Introduction

Magnetically targeted drugs (MTD) are a method for orienting and delivering drugs to a specific target using an external magnetic field produced by a permanent magnet [1,2,3,4,5,6]. The idea of magnetically targeted drugs arose from the use of erythrocytes loaded with magnetic particles or magnetic microspheres as carriers [7]. Studies, such as the one presented by Senyei et al. [7], have indicated the need for a systemic dose that is 100 times lower than the non-target drug in order to achieve the same local concentration in the tumor tissue. Experimental studies in animals and preclinical studies in human patients have shown promising results for the future [8, 9].

Fig. 1
figure 1

Diagram of NP Transport in Blood Vessel

MDT techniques are advancing due to the rapid progress in the growth of functionalized magnetic nanoparticles, which are used in chemotherapy, radiotherapy, and gene therapy directly in the tumor [2, 10, 11]. They also have the potential for combined therapy, where they can be used with multiple drugs and types of therapy such as hyperthermia [12], radiotherapy, photodynamic therapy [13], and chemoembolization (where blood flow to a certain part of the body is interrupted) [14]. Various studies have shown that MDT is a relatively safe and effective method for directing drugs to specific sites [14]. This technique can significantly increase the specificity of certain medical treatments.
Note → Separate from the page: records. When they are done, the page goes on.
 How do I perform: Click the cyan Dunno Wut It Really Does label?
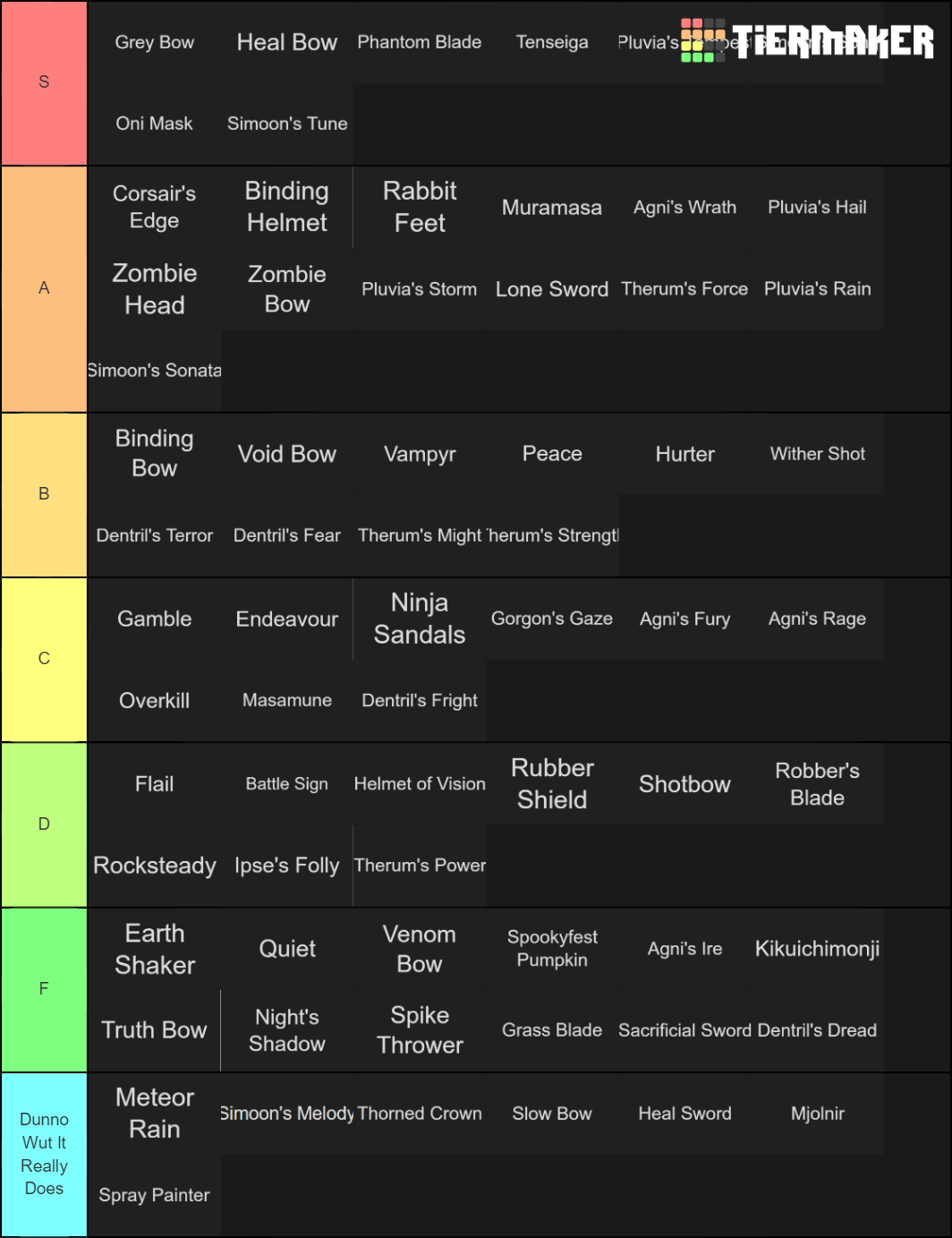click(x=44, y=1155)

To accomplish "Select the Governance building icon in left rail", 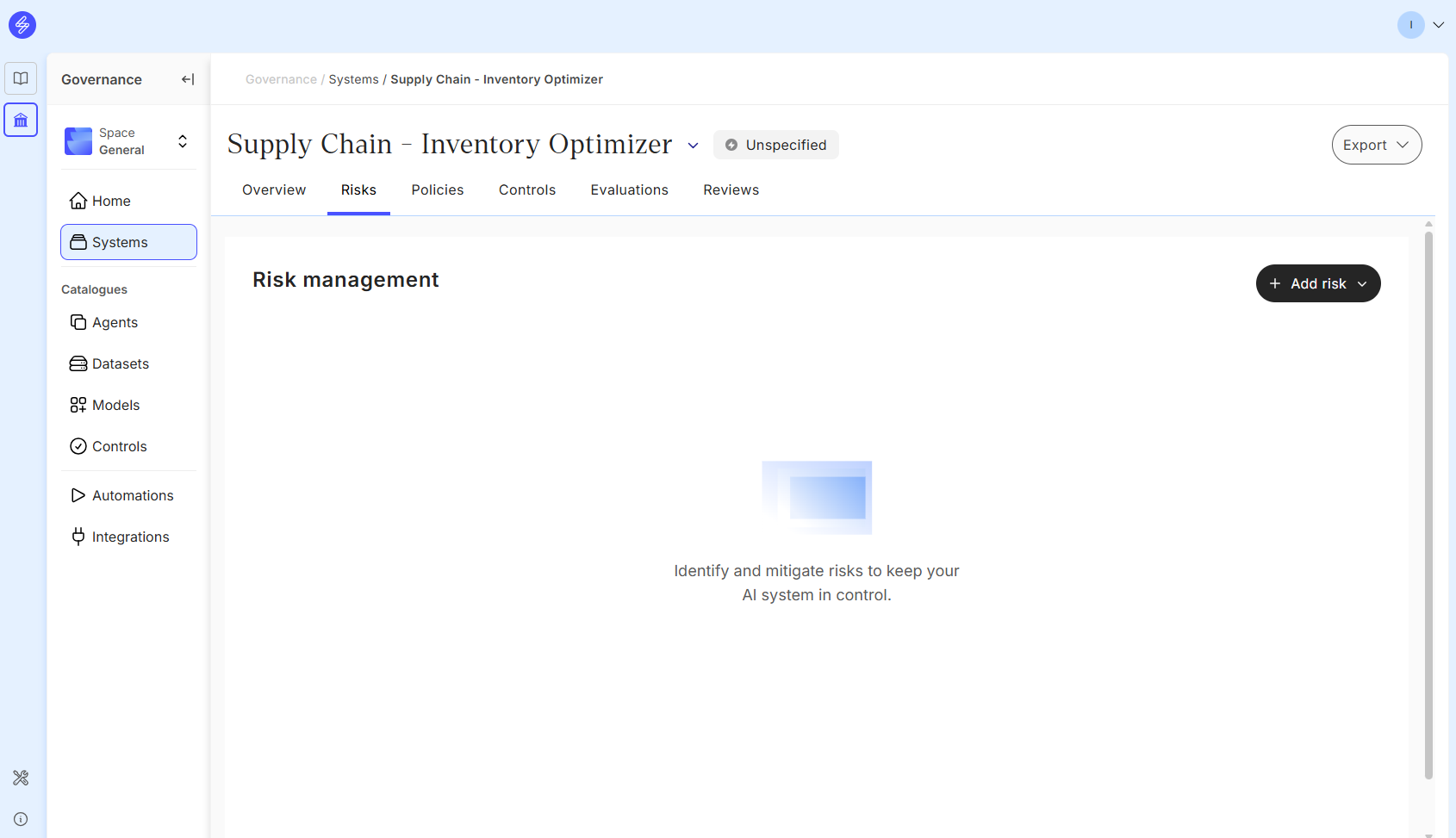I will 21,121.
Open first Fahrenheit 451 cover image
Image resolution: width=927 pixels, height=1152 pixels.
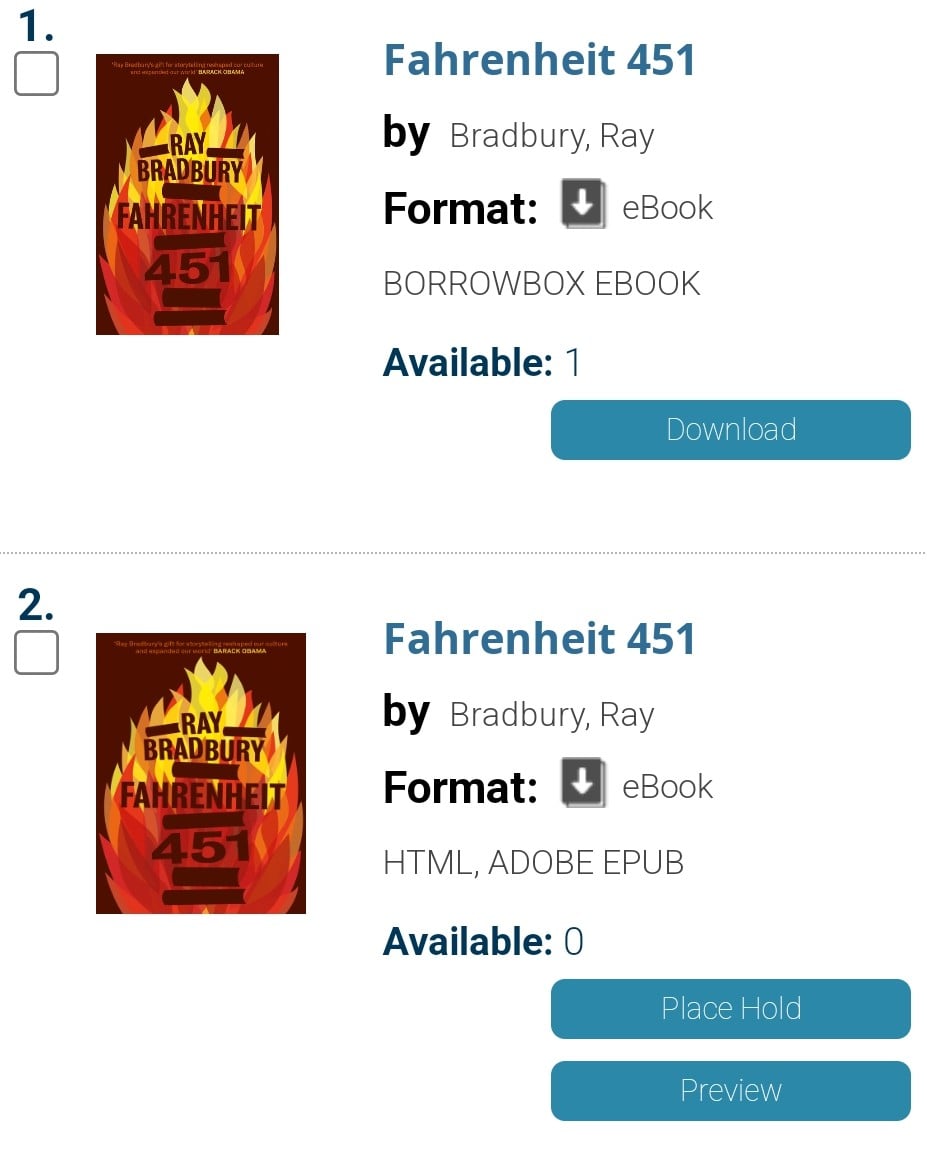[x=187, y=195]
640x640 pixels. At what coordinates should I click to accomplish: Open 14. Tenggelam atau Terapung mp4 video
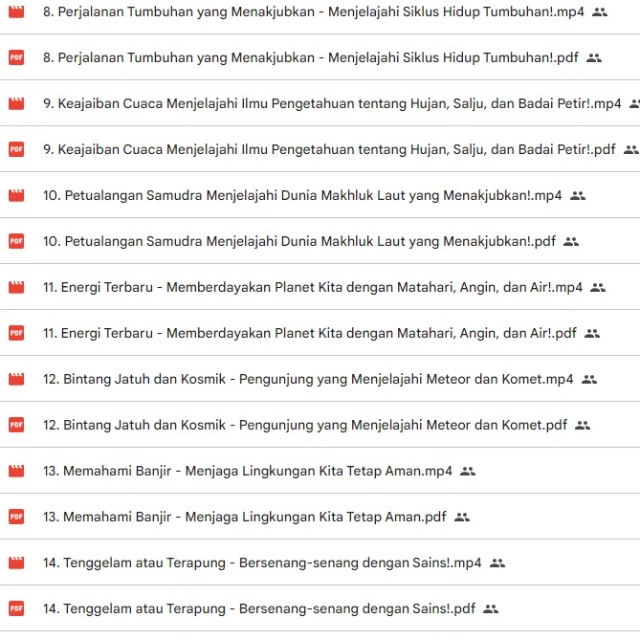pyautogui.click(x=262, y=563)
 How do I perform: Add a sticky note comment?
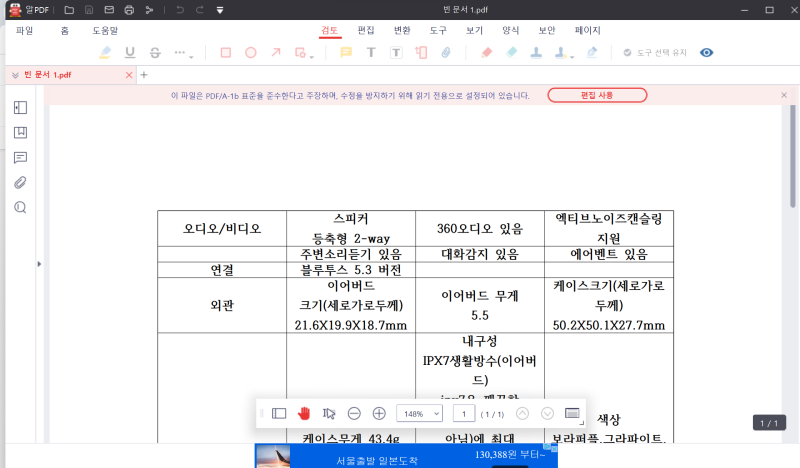click(x=346, y=53)
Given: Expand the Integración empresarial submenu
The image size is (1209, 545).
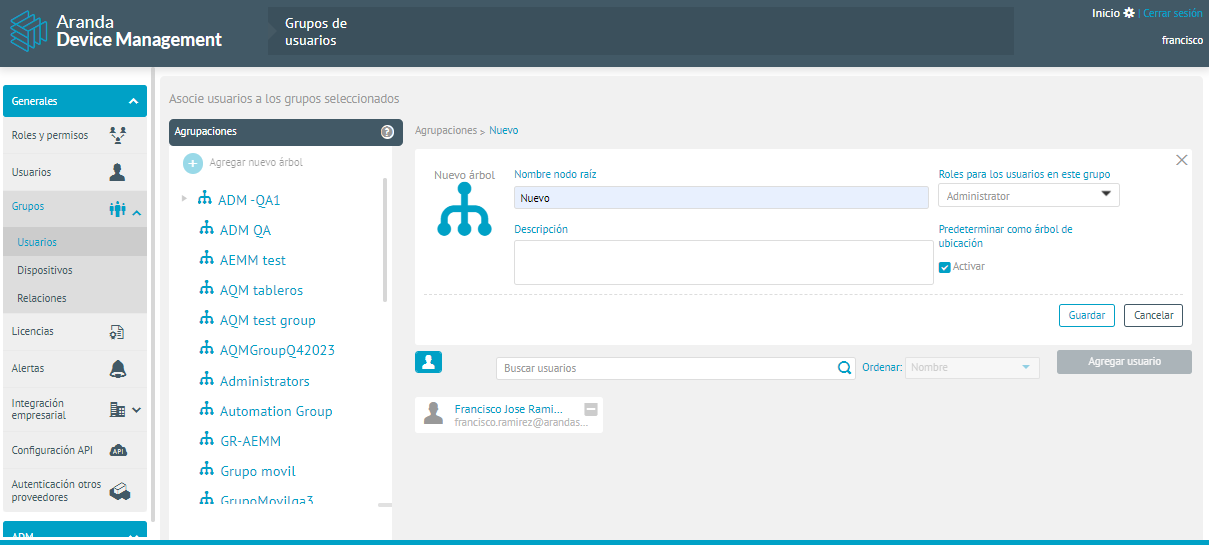Looking at the screenshot, I should point(137,409).
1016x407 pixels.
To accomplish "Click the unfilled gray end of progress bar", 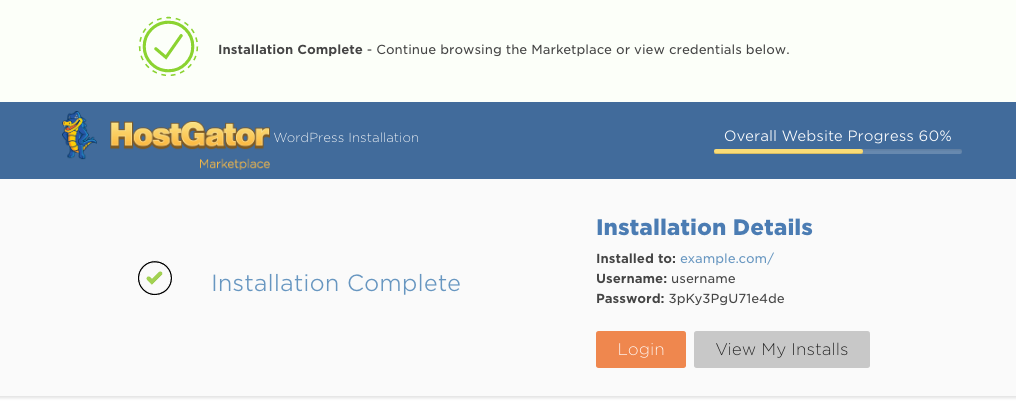I will coord(912,152).
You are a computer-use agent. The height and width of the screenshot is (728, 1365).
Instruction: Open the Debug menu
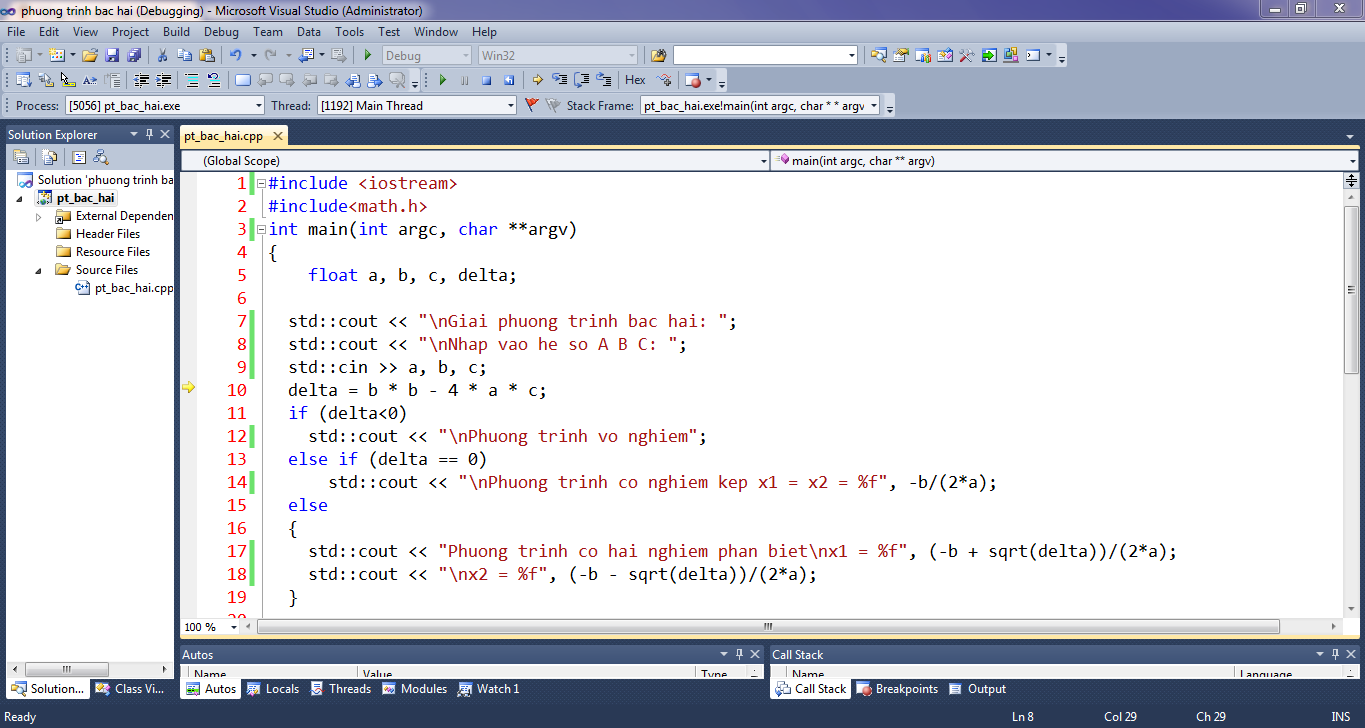coord(221,32)
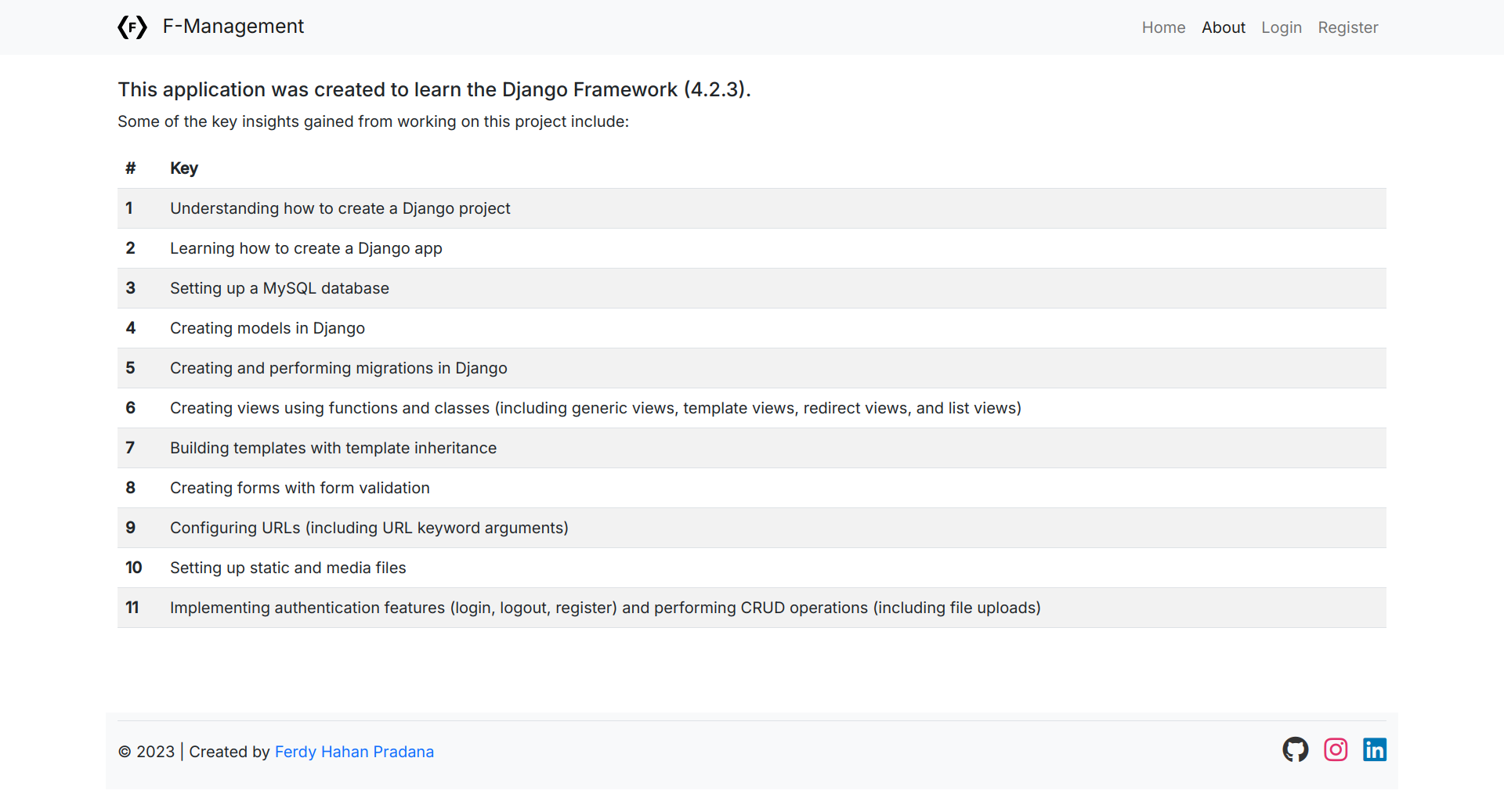Click the Key column header

point(184,168)
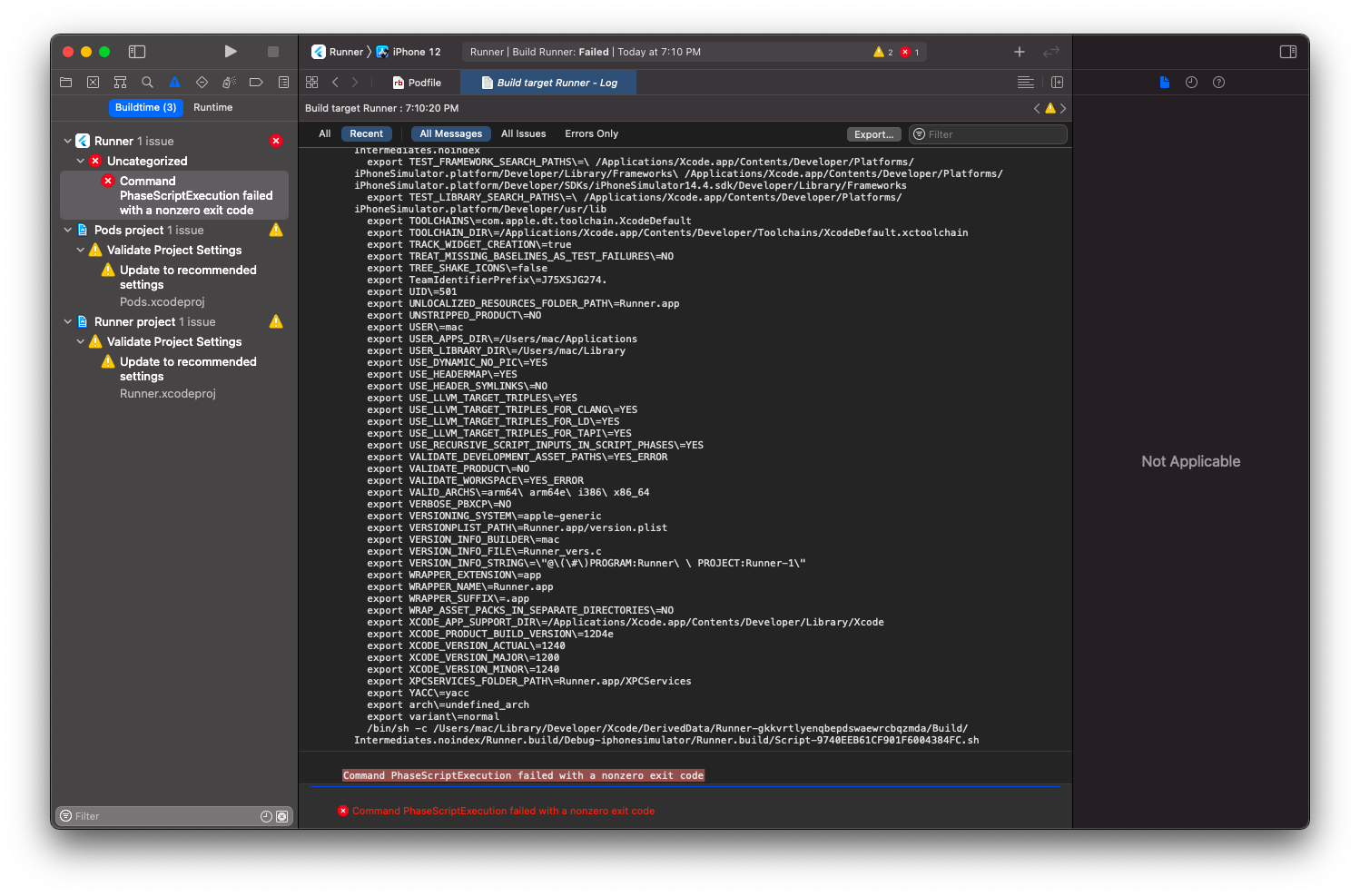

Due to the difficulty of real-time control over the trajectory of magnetic nanoparticles in the bloodstream, it is necessary to characterize the trajectories using analytical and computational methods. Several works have been developed with this approach. Simulations of particle movement in the bifurcation of the carotid artery were developed by Bharai and Vajy [15] and Palmen et al. [16], where significant potential was found for their application in the treatment of arteriosclerosis [11, 17]. Havekort et al. studied the left coronary and the carotid arteries, finding the efficiency of particle capture favorable. The simulation showed that approximately a quarter of the inserted 4 \(\mu m\) particles are captured by the blood flow of the left coronary artery when the magnetic field is located at a distance of 4.25 cm, and if the distance is changed to 1 cm, all particles are captured by the magnetic field [18].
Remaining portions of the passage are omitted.